You could be mistaken that you were back in the North East of England – confronted with an old arched bridge, a castle on a hill and an abundance of cobbled streets. However, on closer inspection you would realise you are very much in the heart of Germany, Heidelberg to be exact.
Pädagogium putting me through my paces
In order to kickstart the German segment of my Year Abroad, I decided the best plan of action was to sign up to a month-long intensive language course at the Heidelberger Pädagogium. On a similar line of thought a friend decided to do a course too – you could say it was double trouble from Durham. Neglecting the one occasion my teacher made me cry about German prepositions, I felt I really benefited from the full on daily four hour immersion. My classmates came from Turkey, Sri Lanka, China and Italy so I automatically became the spokesperson for all cultural British things, no pressure, right? Each morning as a warm up activity we had to bring along a current news story. An unavoidable topic was the dreaded ‘B’ word aka Brexit; I felt like I was preparing to become a diplomat trying to express the dilemma from both perspectives, when I was grilled on Britain’s political situation.
Culture shock? Or just German directness?
I wouldn’t say I experienced culture shock per se. Preconceived ideas that Germans are only cold and unfriendly were definitely debunked. For example, on the daily commute to the Pädagogium, I occasionally experienced some friendly chit chat and German grandma’s commenting on the weather. However, I wasn’t quite prepared for quite how direct Germans can be. In the supermarket my friend got tapped on the shoulder and lectured on the fact she had accidentally forgot to put her mask on.

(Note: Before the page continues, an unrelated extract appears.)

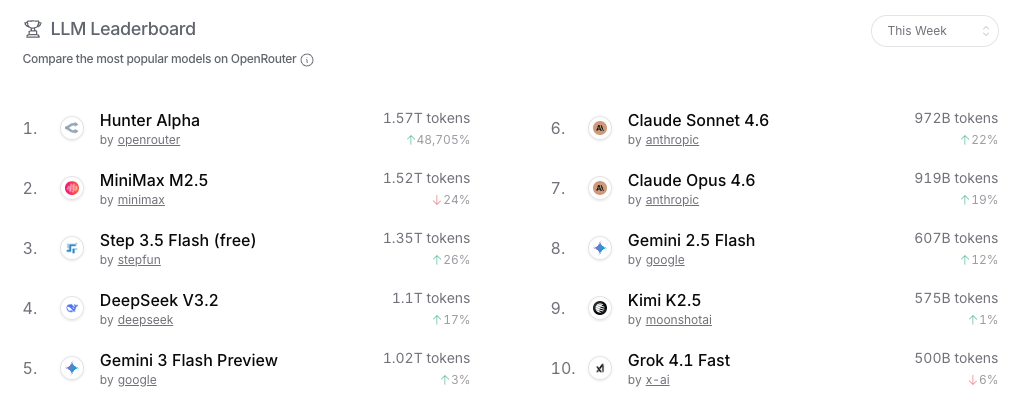The image size is (1028, 403).
Task: Open the This Week time range dropdown
Action: click(934, 31)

Beers on the banks of the Neckar
Heidelberg has got to be one of the prettiest places I’ve visited in Germany; no wonder it is such a popular university town with natives and internationals alike. One of my favourite places has to be the castle, especially in the evening just before the sunset with a couple of Radlers in hand, as if to blend in with the local population. The castle has survived the ravages of war as well as multiple lightning strikes and its sandstone façade still stands proudly in front of the Königstuhl today so it would be rude not to pay it a visit.
A definite German trend I observed was people just having a couple of beers on them at all times. Sitting on a bench in the midday sun… slip out a beer; a group of friends in the park… simply pull out some beers from their satchel bags and on top of the Philosophenweg’s observatory point … of course a beer on a bench.
Another German cultural phenomenon I encountered was their love for bicycles. A true cycling culture seems to exist. This was exemplified by the well-established cycle path infrastructure and a whole cross-section of society using their two wheeled contraptions from: toddlers using balance bikes to octogenarians effortlessly weaving through the streets.
Heidelberg highlight reel
I took full advantage of, in the nicest way possible, my new foreign friends from the Pädagogium, particularly Antonio the Italian. We went from customising frozen Lidl pizzas with our own toppings to tasting authentic homemade Italian pizzas. Who knew that potato on pizza just works?
By some miracle it only rained on my arrival and departure from Heidelberg and the temperature remained around a balmy 30 degrees. One day we decided to take a trip to Wieblingen to an idyllic meadow, frequented mostly by locals, to swim in the clear waters of the Neckar. My pale Cumbrian complexion actually gained a healthy European glow.
Heidelberg truly took a piece of my heart; I didn’t want to leave. Its lasting impact on me was evident, by the end of my stay I could almost recite all the tram stops from our accommodation to the centre of town. If you are debating about where to go in Germany for your abroad, you will not be disappointed by the delights of the Germany’s romantic city has to offer. If nothing else, it provides the perfect year abroad backdrop for your social media feeds.